Orchestration using ECS and ECR - Part II

Elastic Container Service (ECS)

This is a AWS propreitary solution for container orchestration.
There are three key concepts to work with this solution:
- Service: Manages containers and relates them to EC2 machines as needed
- Task: Is a specific container
- Cluster: Is the environment of EC2 machines where containers live
The below diagram illustrates these relationships.

ecs

Source: https://aws.com/

We will set up a cluster and run a task/container and use a service to manage it. We will use Fargate for this exercise, although there are other more detailed ways to achieve the same end goals.
Using Fargate will hide a lot of complexity, especially with privisioning the underlying EC2 instances.
Lets start by getting to ECS.

ecs_create1 ecs_create1b

Hit the get started button above or navigate to the clusters link on the left and then hit the get started button below.

ecs_create2

Choose the custom container definition and hit configure.

ecs_create3

Name the container, and point it to the ECR image URI. Specify the port to be 80 (this is what we choose in recommend.py). Then hit update.

ecs_create4

We will keep the task definition to the default values.

ecs_create5

Similarly we will retain the defaults for the service definition on the next page as well.

ecs_create6

Name the cluster and then review the settings. Note that a lot is happening under the hood.

ecs_create7

Review the settings as shown below:

ecs_review1 ecs_review2

The cluster gets created and you can see the status for all tasks change to green in due time.

ecs_status1

Click view service and then click the Tasks tab at the center/bottom part of the screen.

ecs_status2

Clicking on the task (there should only be one task listed) will show the public IP through which we can seek model predicitons.

ecs_status3

Navigating to our browser and accessing the IP and making a query such as http://18.220.91.58/?uid=20 gives the following response.

ecs_status4

Setting Up a Load Balancer

Directly accessing the IP address (and thus the single container) is not scalable.
A Load Balancer will give a static URL and route incoming HTTP(S) requests to ECS tasks managed by an ECS service.
There are many types of load balancers on AWS, see here. We will use an application load balancer (ALB).
Using the ‘Get Started’ workflow on ECS is the easiest to set this up to work with the cluster.

alb_ecs

Otherwise, we can instantiate the same from the EC2 page.

alb_ec2

The load balancer uses a VPC (virtual private cloud, an AWS terminology and service), a security group (who can access our container) and a target group (who to route requests to).
Aside: VPC essentially isolates your computing environment from the external world.

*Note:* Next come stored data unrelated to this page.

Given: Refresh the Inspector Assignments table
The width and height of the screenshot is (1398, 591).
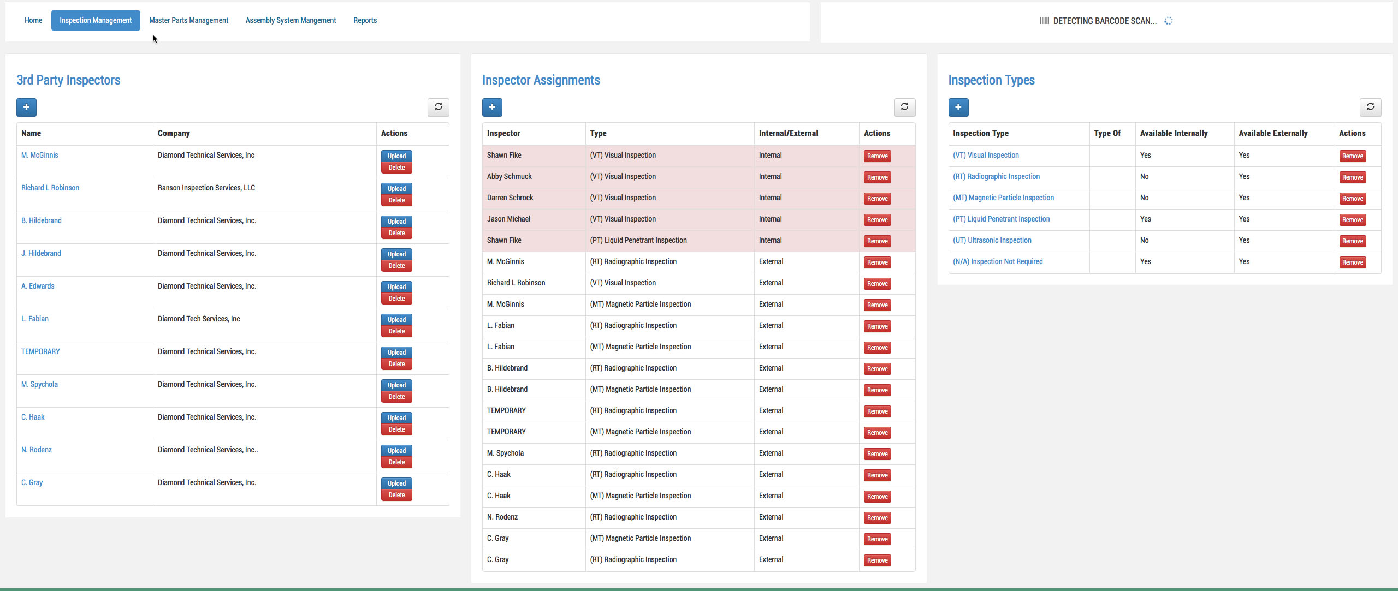Looking at the screenshot, I should 904,108.
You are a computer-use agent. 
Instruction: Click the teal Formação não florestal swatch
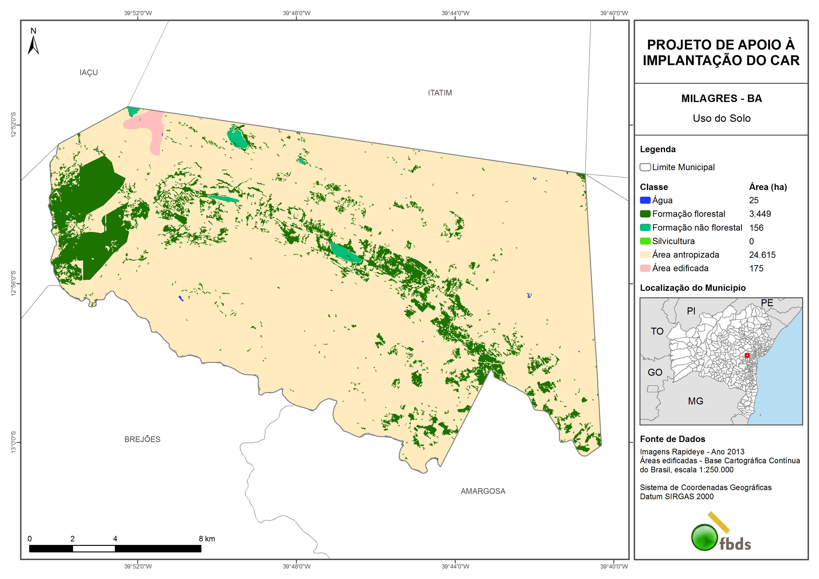coord(645,228)
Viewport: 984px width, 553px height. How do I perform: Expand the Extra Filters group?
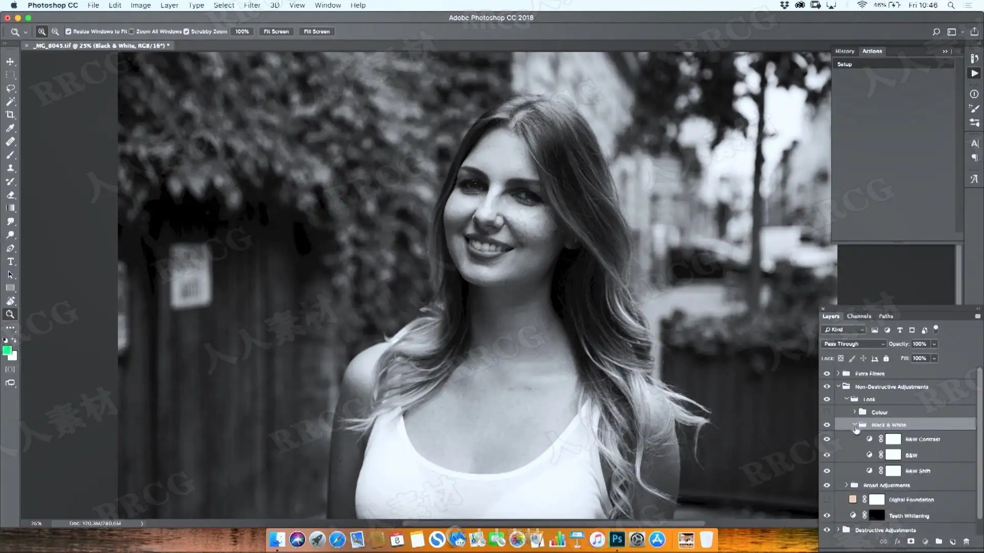pyautogui.click(x=838, y=373)

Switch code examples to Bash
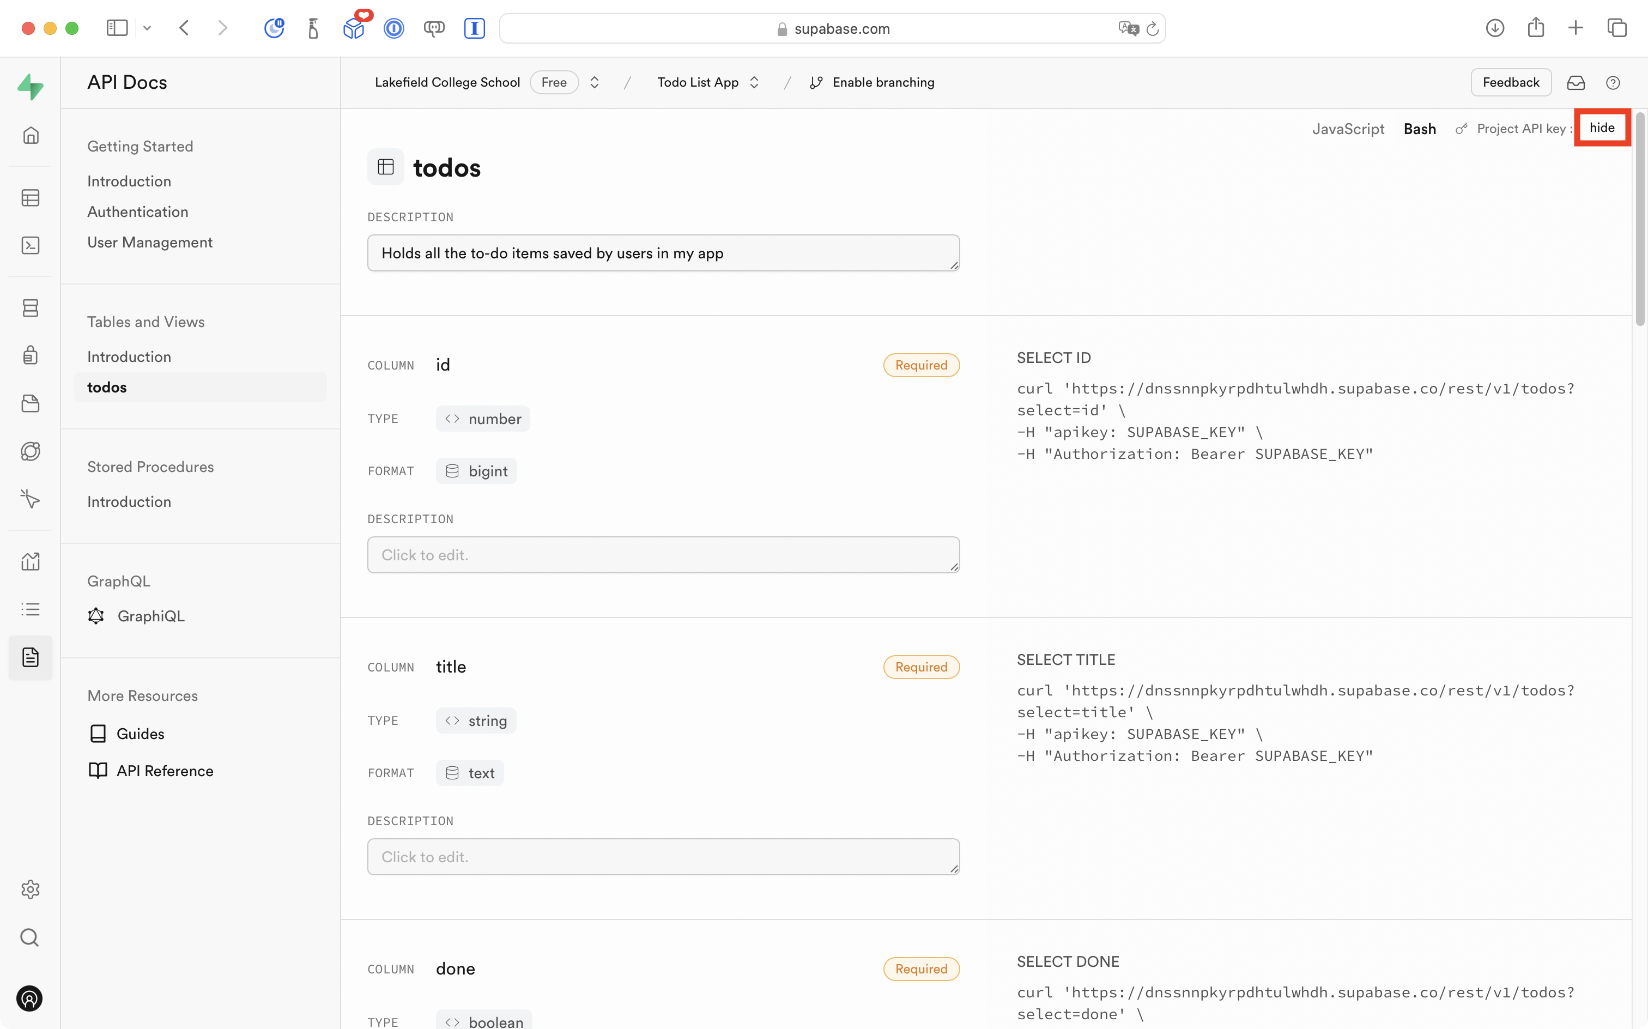click(1419, 129)
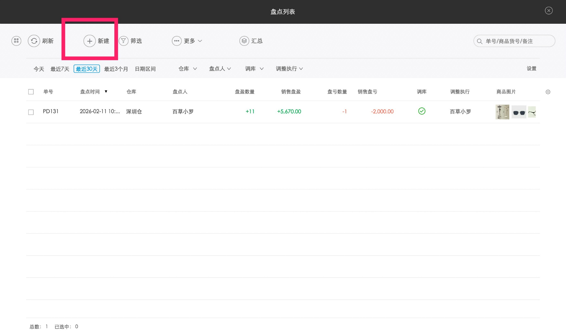Click the column settings gear icon

[548, 92]
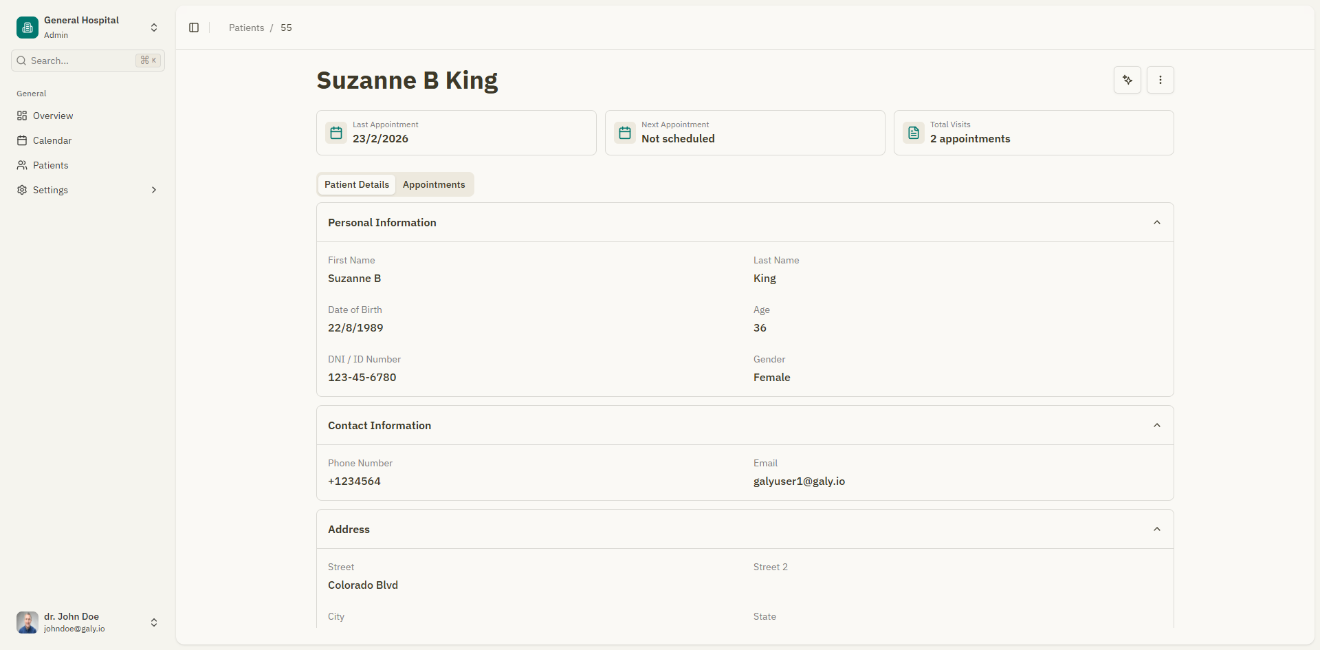Expand the Settings submenu chevron
This screenshot has width=1320, height=650.
pyautogui.click(x=153, y=190)
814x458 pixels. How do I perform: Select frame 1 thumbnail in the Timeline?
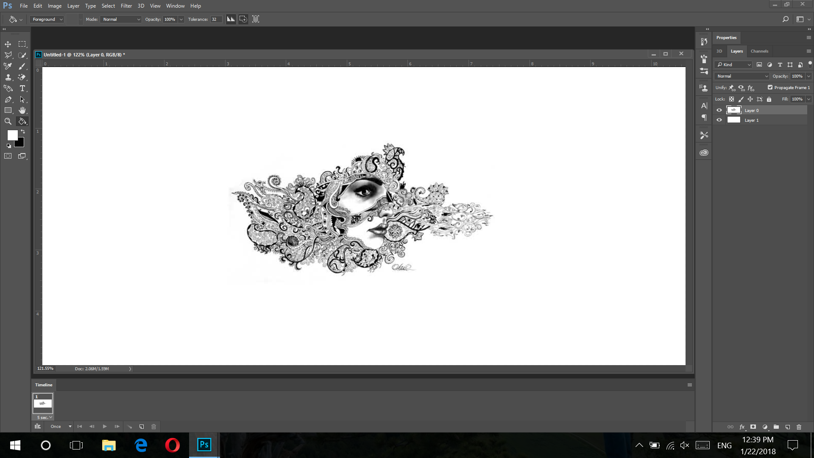[42, 404]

Amazon Virtual Private Cloud (Amazon VPC) lets you provision a logically isolated section of the AWS Cloud where you can launch AWS resources in a virtual network that you define. You have complete control over your virtual networking environment, including selection of your own IP address range, creation of subnets, and configuration of route tables and network gateways. You can use both IPv4 and IPv6 in your VPC for secure and easy access to resources and applications.

The ECS service should use the load balancer as shown below (if we did it using ‘Get Started’ workflow on ECS).

alb_ecs1

We can also add it separately while creating the service (we will skip the details here).
You can access the public static url by navigating to the load balancer page.
First click on the load balancer on the service page shown above.
Then click on the load balancer link to the top right of the page.

alb_ecs2

The public URL is the DNS name (the IP itself will be dynamic). You can bind it to your domain (using CNAME records).

alb_ecs3

Recap: Summary for ECS

Since there are a lot of steps involved (as well as quite a few moving parts), its good to revisit what our original goal is.
Our goal was to set the model prediction/deployment up in such a way that it scales and has no issues with failures.
The ECS cluster is scalable (we can add more tasks and services easily).
Further, the ECS service manages these tasks such that even if the underlying EC2 instances that run these containers fail (could be any reason) the task can be restarted on other machines to keep everything running smoothly.
Finally the load balancer, maps a static external IP to the internal container(s). So if there are multiple model prediction containers, the load balancer will use an algorithm (such as round robin) to distribute the incoming requests.
While there is a lot more work to set this up unlike the serverless solution, there is more fine grained control and visibility into the components supporting your scalable model deployment effort.

Tear Down the ECS Cluster

Follow Step 7 onwards from this link: https://aws.amazon.com/getting-started/hands-on/deploy-docker-containers/
- Essentially update the service to ensure that the number of tasks is 0.
- Then delete the service and stop the task and delete the task and task definition.
- Then delete the cluster itself.
- Check on the EC2, VPC and Load balancing pages if you are still consuming resources.